Domani traslochiamo.
Papà sarà assunto alla filanda e avremo una casa tutta per noi…in cambio… delle nostre vite.
Lascerò gli amati campi; finite le scorribande lungo il frutteto e le corse con Pallina, la mia cagnolina; mai più soste all’ombra dei covoni, né ciliegie sulle orecchie.
Ho 12 anni e dovrò lavorare nella fabbrica. Mia sorella Anna che di anni ne ha otto, comincerà al compimento del nono.
Questa la regola del villaggio della filanda.
Ogni mattina, tranne la domenica, al suono della sirena, dovrò entrare all’interno di questo enorme mostro brulicante di vite mal spese, per 10, forse 12 ore.
Quanto mi mancherà quel colore rosso che appare dietro le palpebre quando, sdraiata sull’erba, offro il viso al sole con gli occhi chiusi!
Mamma e papà sono al settimo cielo: una casa, uno stipendio, una sicurezza in un villaggio con tante comodità.
C’è una chiesa, la scuola, la caserma dei carabinieri e dei pompieri, una piscina, i bagni pubblici, il lavatoio, un teatro, un piccolo ospedale, persino un campo per giocare a tamburello, ed infine il cimitero.
Ho saputo che la gente del posto così riassume la vita nel paese: dalla culla alla bara.
Nella fabbrica l’aria è malsana, le polveri del cotone soffocanti, il rumore assordante; fa freddo in inverno e caldo in estate.
Le case non sono propriamente tutte uguali: sono del prete e del medico le lussuose case sulla piccola collina. Sono cittadini utili al sciur padrun (si vocifera che il sermone domenicale sia tra loro concordato).
I dirigenti hanno le grandi ville situate ai margini del paese, lontano dal rumore e dall’atmosfera insalubre, con grandi giardini e un architettura che sottolinea il diverso ceto sociale.
E il padrun?….ha un castello! Come quello di Biancaneve, forse ancor più grande.

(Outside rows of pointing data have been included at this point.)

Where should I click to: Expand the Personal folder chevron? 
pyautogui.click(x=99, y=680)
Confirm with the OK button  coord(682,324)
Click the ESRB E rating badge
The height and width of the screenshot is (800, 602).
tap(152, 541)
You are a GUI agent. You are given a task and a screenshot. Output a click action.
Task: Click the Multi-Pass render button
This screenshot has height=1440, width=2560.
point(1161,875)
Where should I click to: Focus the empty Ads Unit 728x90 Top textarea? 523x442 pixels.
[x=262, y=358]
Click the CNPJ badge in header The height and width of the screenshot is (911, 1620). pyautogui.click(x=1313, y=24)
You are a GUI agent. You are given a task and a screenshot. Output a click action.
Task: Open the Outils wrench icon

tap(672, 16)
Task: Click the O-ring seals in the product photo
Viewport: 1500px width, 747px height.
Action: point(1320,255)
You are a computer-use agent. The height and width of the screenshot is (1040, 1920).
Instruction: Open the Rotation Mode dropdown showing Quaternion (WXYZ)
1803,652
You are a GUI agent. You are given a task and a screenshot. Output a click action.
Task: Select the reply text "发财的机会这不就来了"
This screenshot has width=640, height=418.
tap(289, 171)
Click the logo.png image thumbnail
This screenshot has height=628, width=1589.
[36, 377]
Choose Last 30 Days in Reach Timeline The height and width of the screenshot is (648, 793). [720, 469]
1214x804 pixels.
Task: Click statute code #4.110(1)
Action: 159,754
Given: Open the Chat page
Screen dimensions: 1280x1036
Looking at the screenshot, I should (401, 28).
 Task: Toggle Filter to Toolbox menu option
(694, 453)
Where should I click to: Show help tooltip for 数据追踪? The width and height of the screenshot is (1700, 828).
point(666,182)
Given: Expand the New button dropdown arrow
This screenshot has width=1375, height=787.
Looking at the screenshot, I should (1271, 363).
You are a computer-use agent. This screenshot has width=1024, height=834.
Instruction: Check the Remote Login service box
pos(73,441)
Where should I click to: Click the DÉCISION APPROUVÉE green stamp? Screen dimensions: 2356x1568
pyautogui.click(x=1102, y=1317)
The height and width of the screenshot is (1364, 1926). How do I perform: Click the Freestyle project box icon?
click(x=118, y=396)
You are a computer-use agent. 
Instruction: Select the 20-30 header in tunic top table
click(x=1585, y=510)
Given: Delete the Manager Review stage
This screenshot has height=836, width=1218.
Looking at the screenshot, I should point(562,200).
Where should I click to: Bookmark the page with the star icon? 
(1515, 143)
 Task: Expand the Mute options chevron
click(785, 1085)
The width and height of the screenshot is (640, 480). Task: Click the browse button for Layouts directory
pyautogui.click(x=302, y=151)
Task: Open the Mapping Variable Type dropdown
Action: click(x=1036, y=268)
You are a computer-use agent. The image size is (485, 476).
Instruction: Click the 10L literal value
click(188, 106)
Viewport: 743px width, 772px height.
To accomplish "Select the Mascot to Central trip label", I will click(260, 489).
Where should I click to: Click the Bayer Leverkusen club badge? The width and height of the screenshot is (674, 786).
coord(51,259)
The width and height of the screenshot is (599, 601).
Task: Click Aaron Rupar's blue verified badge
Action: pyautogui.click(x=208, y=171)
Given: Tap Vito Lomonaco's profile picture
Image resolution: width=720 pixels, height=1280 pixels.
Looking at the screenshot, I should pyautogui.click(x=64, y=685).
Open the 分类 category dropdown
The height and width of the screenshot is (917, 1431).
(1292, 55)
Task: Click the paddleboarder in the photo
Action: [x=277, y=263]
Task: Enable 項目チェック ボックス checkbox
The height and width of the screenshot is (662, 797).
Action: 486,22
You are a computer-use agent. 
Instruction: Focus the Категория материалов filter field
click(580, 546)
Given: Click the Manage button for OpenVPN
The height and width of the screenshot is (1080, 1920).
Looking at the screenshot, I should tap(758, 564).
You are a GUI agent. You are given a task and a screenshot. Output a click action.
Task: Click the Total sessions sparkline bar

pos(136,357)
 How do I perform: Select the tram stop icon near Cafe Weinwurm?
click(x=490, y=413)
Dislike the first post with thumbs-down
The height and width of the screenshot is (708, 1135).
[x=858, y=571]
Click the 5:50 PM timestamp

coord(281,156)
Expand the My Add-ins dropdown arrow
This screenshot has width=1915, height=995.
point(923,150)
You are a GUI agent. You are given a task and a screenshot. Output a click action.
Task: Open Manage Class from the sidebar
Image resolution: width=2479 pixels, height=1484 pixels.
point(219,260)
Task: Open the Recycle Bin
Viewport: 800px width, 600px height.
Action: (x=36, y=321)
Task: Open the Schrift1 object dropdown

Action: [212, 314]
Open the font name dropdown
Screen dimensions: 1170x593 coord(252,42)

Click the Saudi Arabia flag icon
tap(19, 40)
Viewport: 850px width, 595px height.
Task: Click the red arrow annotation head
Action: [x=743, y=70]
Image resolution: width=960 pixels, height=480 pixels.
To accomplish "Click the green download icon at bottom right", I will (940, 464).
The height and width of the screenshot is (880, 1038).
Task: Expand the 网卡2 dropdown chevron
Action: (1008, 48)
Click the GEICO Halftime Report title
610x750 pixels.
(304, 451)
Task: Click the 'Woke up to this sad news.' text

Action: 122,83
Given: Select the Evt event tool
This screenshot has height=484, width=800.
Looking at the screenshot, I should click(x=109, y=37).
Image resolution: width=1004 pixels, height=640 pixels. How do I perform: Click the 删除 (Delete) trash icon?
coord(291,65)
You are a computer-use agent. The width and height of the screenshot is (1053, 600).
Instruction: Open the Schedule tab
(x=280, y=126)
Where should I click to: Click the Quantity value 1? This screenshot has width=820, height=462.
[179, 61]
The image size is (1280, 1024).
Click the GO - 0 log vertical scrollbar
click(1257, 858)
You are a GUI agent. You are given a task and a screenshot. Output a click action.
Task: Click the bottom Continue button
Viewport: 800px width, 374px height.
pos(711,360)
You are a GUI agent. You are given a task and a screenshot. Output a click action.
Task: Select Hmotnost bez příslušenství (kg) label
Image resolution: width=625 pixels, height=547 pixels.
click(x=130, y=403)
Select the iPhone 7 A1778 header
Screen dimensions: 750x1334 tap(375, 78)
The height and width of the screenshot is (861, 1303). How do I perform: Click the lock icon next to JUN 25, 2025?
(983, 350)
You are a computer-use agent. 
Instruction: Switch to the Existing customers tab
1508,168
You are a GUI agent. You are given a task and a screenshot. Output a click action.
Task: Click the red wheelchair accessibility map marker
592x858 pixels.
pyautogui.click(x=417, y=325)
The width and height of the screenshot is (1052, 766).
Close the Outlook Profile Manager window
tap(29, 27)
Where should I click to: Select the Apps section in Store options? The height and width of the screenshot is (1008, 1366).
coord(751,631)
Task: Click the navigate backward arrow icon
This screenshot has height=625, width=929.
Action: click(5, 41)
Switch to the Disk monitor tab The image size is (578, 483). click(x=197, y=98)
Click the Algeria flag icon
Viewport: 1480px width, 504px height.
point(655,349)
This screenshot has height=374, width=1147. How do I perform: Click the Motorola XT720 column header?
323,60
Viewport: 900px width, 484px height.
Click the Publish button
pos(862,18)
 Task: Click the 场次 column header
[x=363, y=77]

Poi ci sono le nostre case, tutte uguali: il piano terra, con i servizi, da condividere con altre due famiglie, e le camere da letto al piano superiore.
Papà dice che siamo fortunati perché anni addietro saremmo stati collocati nelle grandi camerate poste nell’edificio di fronte alla chiesa, che sembra un carcere.
Persino le tombe danno rilievo al ruolo assunto dal defunto all’interno della fabbrica.
Come se il resto del mondo non esistesse.
Come se ognuno dovesse accettare, senza speranza di riscatto, la propria posizione sociale, stando tranquillo al proprio posto: dalla culla alla bara, appunto.
Ho ormai lasciato la culla e non sono pronta per la bara: non trascorrerò qui il tempo che ancora intercorre tra l’una e l’altra.